Every line from the one with "This screenshot has height=306, width=680." up to and including the one with "Task: Toggle the Send Events Allowed switch" is to be output exactly as it appears below; pictures are not.

DATA SUPPLIED:
=== Begin Enclosure ===

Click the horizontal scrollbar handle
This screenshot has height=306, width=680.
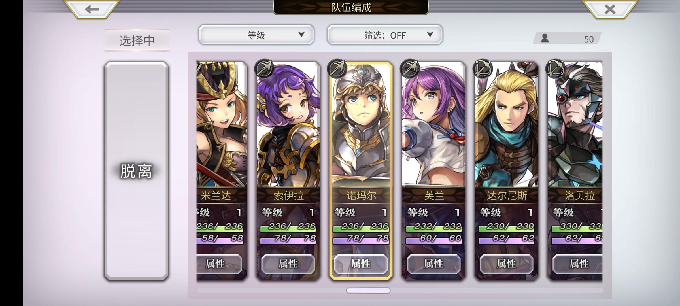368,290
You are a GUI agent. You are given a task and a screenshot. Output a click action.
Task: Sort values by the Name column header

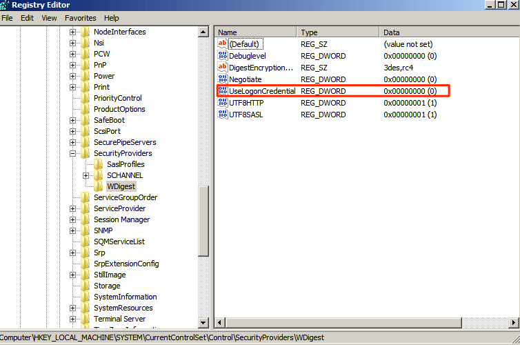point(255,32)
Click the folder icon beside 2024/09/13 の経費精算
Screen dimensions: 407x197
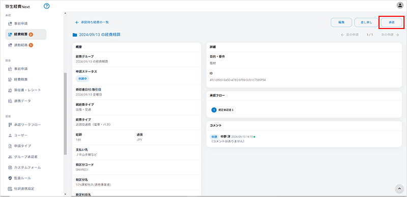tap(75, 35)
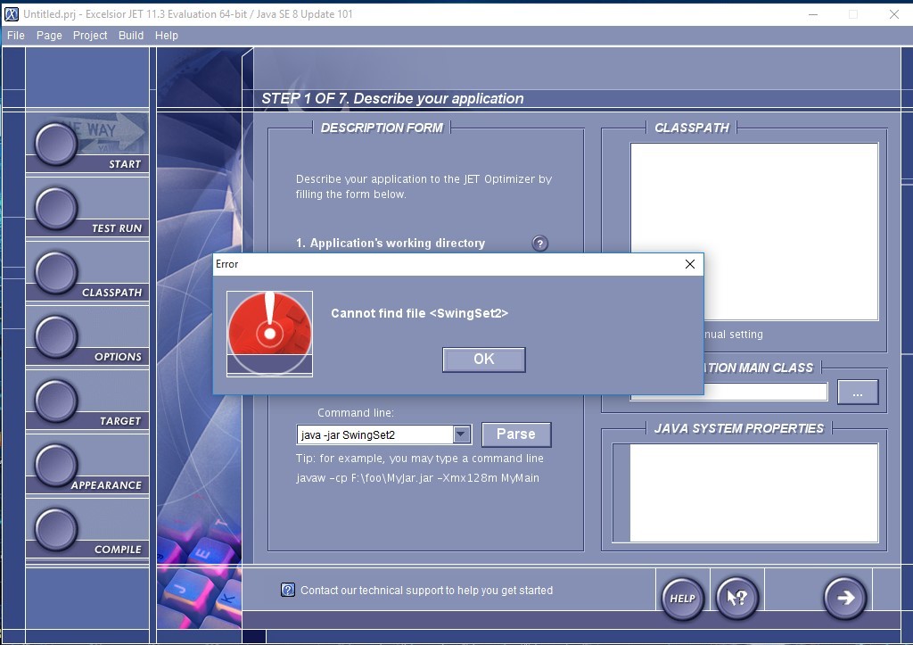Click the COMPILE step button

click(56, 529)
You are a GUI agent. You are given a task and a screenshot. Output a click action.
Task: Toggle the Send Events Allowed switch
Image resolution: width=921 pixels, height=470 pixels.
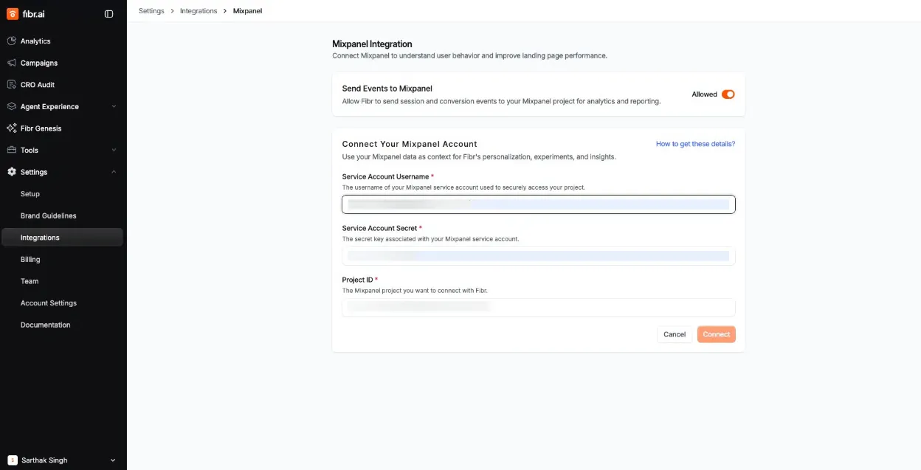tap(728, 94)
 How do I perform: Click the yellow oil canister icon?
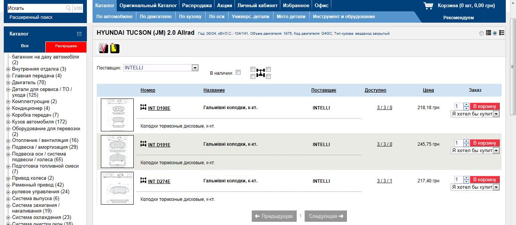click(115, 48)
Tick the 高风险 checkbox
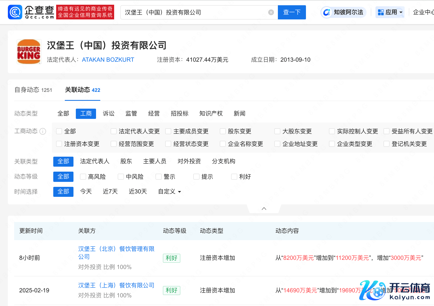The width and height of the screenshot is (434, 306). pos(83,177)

=== End Enclosure ===
=== Begin Enclosure ===

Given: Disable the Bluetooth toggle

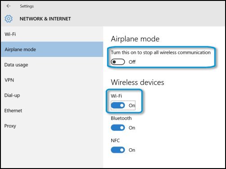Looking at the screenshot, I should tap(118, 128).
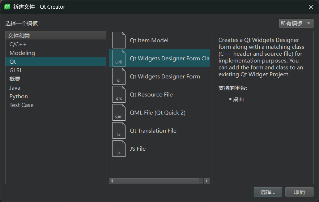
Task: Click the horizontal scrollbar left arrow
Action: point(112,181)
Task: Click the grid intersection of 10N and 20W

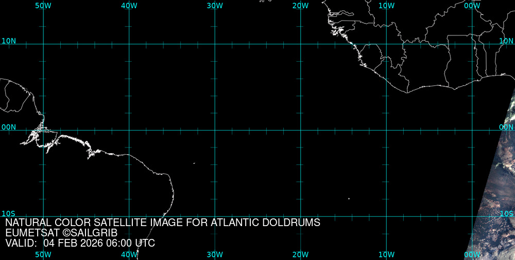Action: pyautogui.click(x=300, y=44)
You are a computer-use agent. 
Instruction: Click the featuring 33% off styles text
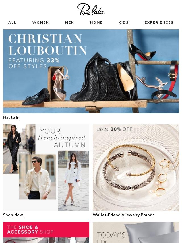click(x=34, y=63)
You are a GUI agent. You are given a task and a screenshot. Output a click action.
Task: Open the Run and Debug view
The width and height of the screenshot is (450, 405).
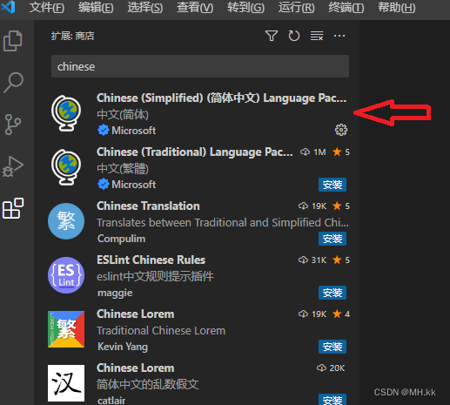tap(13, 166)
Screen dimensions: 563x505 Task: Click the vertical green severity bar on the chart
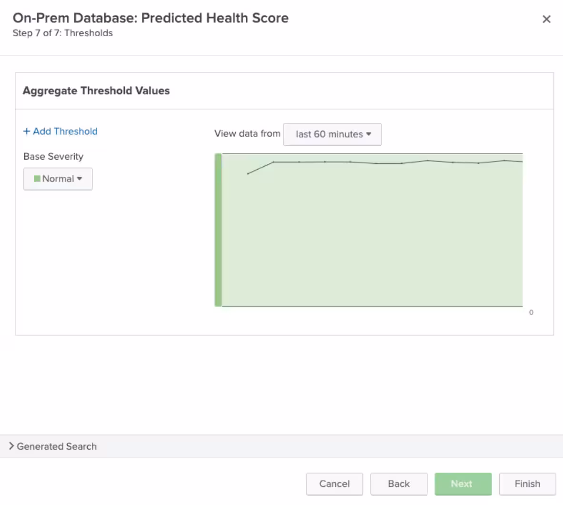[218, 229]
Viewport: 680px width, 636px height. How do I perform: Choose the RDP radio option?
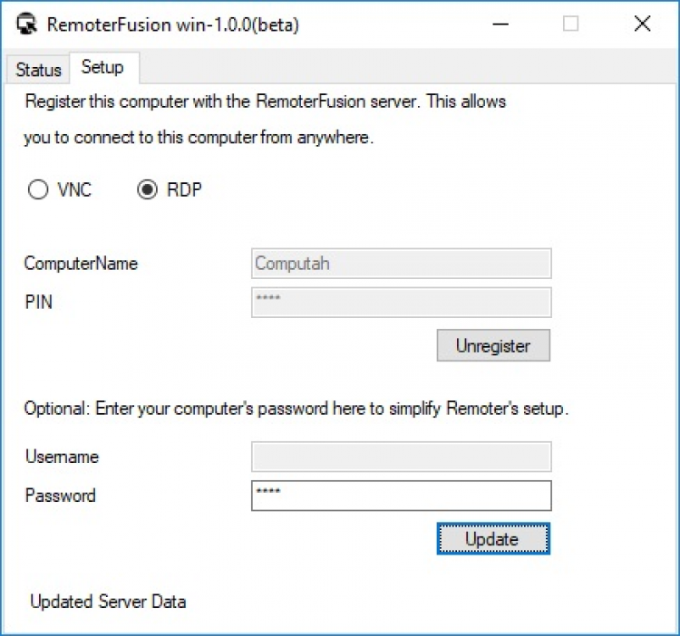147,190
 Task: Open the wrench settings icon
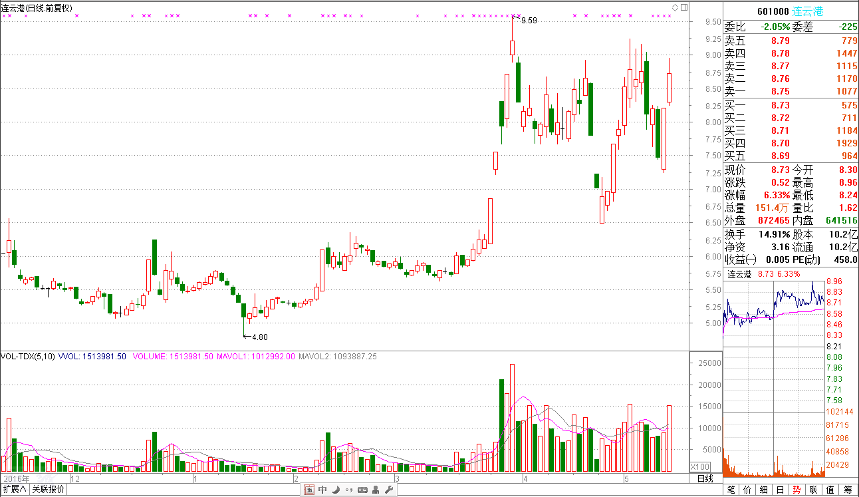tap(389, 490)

=== End Enclosure ===

YOUR SOLUTION:
This screenshot has height=306, width=680.
368,290
You are a GUI agent. You are given a task and a screenshot. Output a click action.
Task: Sort values by the Name column header

point(255,32)
Click the folder icon beside 2024/09/13 の経費精算
Screen dimensions: 407x197
tap(75, 35)
Click the COMPILE step button

click(56, 529)
You are a GUI agent. You are given a task and a screenshot. Output a click action.
Task: Toggle the Send Events Allowed switch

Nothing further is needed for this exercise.